L'imposition des fouages n'a pas varié de 1689 à 1715, mais on a trouvé dans les fouages une source d'expédients : il y avait eu au début du XVIIème siècle des affranchissements de feux en Bretagne, en d'autres termes on avait anobli et dispensé d'impôt des terres jusqu'alors fouagères. En 1693, puis en 1710, la fiscalité royale voulut atteindre les bénéficiaires de ces affranchissements, ou leurs héritiers : on leur imposa des taxes de confirmation.

A vrai dire, l'opération était délicate : il était difficile à 50 ans de distance de retrouver les terres anoblies qui avaient pu se diviser ou s'agglomérer à d'autres domaines.

On décida aux Etats que la finance de confirmation serait répartie sur les contribuables aux fouages : l'argent que le Roi demandait aux privilégiés, les Etats le tiraient du peuple. Et le Gouvernement central laissait faire : il lui importait peu de savoir qui payait, quand l'argent rentrait.

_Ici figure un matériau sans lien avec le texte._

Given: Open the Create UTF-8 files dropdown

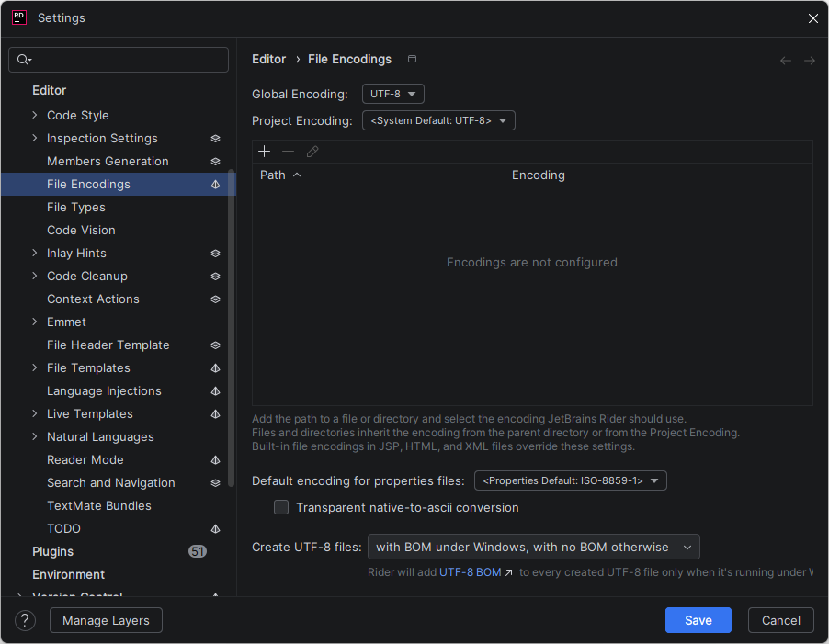Looking at the screenshot, I should click(533, 546).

B. — Fouages extraordinaires.

A deux reprises, en 1701 et en 1710, le Gouvernement central voulut aliéner, affranchir des feux. Mais il se heurta à une opposition méthodique des Etats. C'est que les feux de fouage servent de base à la répartition des fouages extraordinaires qui constituent avec les devoirs le revenu propre de la province. Et resserrer cette matière imposable, c'est mettre en péril la fiscalité bretonne.

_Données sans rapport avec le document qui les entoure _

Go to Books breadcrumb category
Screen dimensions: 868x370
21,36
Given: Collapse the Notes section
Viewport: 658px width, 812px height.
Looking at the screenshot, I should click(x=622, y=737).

Les fouages extraordinaires ne constituent une imposition régulière qu'à partir de Colbert. Ils étaient avant lui un expédient dont on usait avec modération, quand il fallait faire face à des demandes d'argent inattendues : c'était une sorte d'emprunt forcé sur les contribuables aux fouages.

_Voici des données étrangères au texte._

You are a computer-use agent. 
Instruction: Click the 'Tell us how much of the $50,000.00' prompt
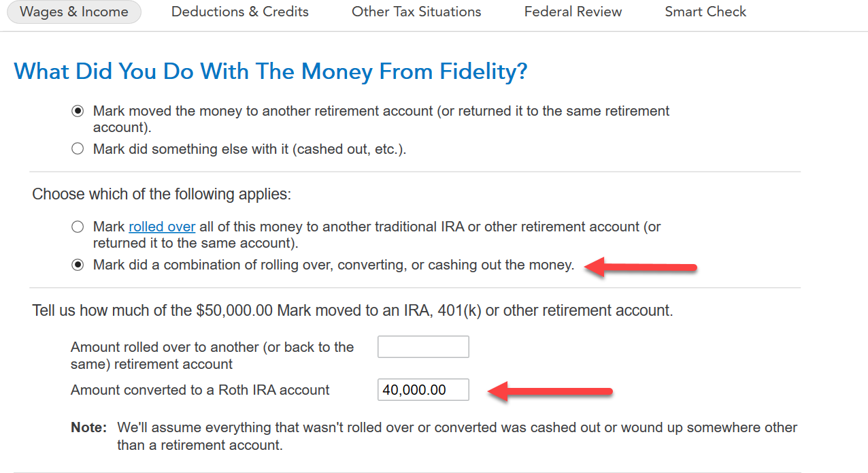tap(352, 311)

En 1661, les fouages extraordinaires deviennent une imposition permanente, mais gardent jusqu'en 1715 le nom d'emprunt. Longtemps inférieurs aux fouages ordinaires, ils arrivent à les dépasser du double : de 1689 à 1715, « l'emprunt » s'élève de 214.000 $ à 642.000 $ par an.

Et si l'on songe que le fouage extraordinaire est en fait imposé par le Gouvernement central, que le chiffre en est fixé par le contrôleur général avant que les Etats en délibèrent, on aperçoit l'importance des impositions que le Roi lève par l'intermédiaire des Etats sur les terres roturières de Bretagne.

C. — Les devoirs.

Ce sont les impôts indirects sur les boissons.

Comme les fouages extraordinaires, ils s'accrurent prodigieusement en ces vingt-cinq années.

En 1669, les Etats ont fait le redoublement du petit devoir (droit sur la vente en gros) ; en 1689, ils ont imposé « le tiers en sus » du grand devoir (vente au détail), c'est-à-dire l’ont augmenté de 50 %. Enfin, de 1690 à 1715, ils adjoignirent aux devoirs des impositions annexes comme le droit annuel, les droits de courtiers, gourmets et commissionnaires, les droits de jaugeage.

Les privilégiés échappaient aux devoirs comme ils échappaient aux fouages : nobles, clercs, gros bourgeois étaient exempts.

Comment étaient levés les devoirs ? Les Etats les donnaient à bail pour deux ans à des Compagnies fermières dans chaque tenue.

Nous avons noté une baisse prodigieuse des enchères et des prix d'adjudication, qui atteint son maximum en 1710 : la valeur des devoirs à ce moment a diminué de moitié. Elle se relève de 1710 à 1718, mais, en dépit de l'accroissement de 50 % du grand devoir, le rendement annuel des droits sur les boissons s'abaisse de 2 millions en 1689 à 1.500.000 $ en 1715. Nous avons cru en voir la cause dans l'accumulation même des charges : le peuple ne donne que ce qu'il peut donner. Il arrive un moment où on a beau multiplier les droits, le contribuable ne paie pas plus qu'auparavant : les impositions nouvelles sont levées au détriment des impositions anciennes. Le paysan écrasé par l'impôt fait de la fraude, consomme beaucoup moins, paie difficilement ; on a donc compliqué le mécanisme de la perception sans accroître les revenus.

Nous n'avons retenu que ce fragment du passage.